Возразить Марина не успела. Набежали дети и стали хвастаться игрушками. Сын держал в руках машинки — и сразу две, а Маша — куклу в подвенечном платье. Пришлось Марине похвалить подарки, сказать им, что игрушки замечательные. Довольные ребята убежали, а супруга упрекнула Николая:
— Зачем им сразу все отдал? По одной бы лучше было. Теперь все разбросают.
— Пускай, — Несвицкий улыбнулся. — Зато какое счастье детям! Сама же видела.
— Ох, Коля! — Марина обняла супруга и прижалась щекой к его щеке. — Так по тебе скучали! А ты не ехал…
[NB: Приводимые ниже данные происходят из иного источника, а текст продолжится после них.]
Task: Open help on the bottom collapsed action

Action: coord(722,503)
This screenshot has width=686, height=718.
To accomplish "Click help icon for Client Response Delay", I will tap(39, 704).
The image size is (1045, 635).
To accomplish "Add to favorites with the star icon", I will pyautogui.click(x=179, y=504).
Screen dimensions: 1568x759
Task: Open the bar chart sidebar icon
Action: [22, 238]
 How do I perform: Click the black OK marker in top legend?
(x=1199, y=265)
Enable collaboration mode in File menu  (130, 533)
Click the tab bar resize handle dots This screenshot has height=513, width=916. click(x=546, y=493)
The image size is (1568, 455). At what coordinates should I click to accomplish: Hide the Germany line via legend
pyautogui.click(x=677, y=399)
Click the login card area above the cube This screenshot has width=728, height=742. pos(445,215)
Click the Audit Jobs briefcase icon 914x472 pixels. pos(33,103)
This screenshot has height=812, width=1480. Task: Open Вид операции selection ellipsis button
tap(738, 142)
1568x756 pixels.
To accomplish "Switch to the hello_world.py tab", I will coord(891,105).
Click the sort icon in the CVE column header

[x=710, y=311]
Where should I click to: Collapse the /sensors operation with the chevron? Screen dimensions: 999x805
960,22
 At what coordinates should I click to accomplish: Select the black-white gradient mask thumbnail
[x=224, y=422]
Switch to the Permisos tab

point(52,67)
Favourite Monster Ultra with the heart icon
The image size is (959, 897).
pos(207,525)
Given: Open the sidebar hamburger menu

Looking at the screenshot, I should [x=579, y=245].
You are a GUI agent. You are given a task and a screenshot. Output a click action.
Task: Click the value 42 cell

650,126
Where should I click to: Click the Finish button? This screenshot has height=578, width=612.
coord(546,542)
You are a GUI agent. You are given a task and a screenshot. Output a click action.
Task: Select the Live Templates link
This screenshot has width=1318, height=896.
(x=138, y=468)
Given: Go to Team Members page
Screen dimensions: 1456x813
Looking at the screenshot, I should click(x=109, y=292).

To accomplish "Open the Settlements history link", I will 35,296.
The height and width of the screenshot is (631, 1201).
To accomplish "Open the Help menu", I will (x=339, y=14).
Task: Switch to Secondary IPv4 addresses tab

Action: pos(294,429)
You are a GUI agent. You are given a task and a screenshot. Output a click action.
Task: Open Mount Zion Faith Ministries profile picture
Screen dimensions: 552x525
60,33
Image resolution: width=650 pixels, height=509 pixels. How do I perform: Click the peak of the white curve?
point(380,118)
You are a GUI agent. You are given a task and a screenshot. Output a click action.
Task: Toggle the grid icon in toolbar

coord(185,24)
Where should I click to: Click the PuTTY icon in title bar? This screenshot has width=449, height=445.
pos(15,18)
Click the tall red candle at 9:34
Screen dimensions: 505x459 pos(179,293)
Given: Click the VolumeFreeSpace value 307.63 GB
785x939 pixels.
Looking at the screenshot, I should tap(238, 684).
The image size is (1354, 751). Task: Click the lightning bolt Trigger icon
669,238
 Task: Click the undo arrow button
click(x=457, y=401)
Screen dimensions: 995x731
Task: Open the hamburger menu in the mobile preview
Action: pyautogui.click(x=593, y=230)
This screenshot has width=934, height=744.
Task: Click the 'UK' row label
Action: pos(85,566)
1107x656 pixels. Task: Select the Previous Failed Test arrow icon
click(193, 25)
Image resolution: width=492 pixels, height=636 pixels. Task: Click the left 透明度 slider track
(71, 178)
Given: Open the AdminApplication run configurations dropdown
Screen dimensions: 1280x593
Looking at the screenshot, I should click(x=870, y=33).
— Дела не отпускали, — сообщил Несвицкий. — Там тысячи больных, и без меня они б не выжили. Сама же врач, прекрасно понимаешь.
— Ты, значит, просто их лечил? — Марина отстранилась. — А кто мосты взрывал, сбивал там вертолеты?
— Не я.
— Не ври! Сама в газетах прочитала.
— Нашла кому поверить — журналюгам. Они соврут — недорого возьмут.
— Коля!
— Нет, честно, — он делано обиделся. — Сидел в больнице, чаровал раствор и плазму и никого не трогал.
Она насупилась.
— Марина, Николай, — к ним подошла Антонина Серафимовна. — Попейте чаю. Возьмите бутерброды, сладости.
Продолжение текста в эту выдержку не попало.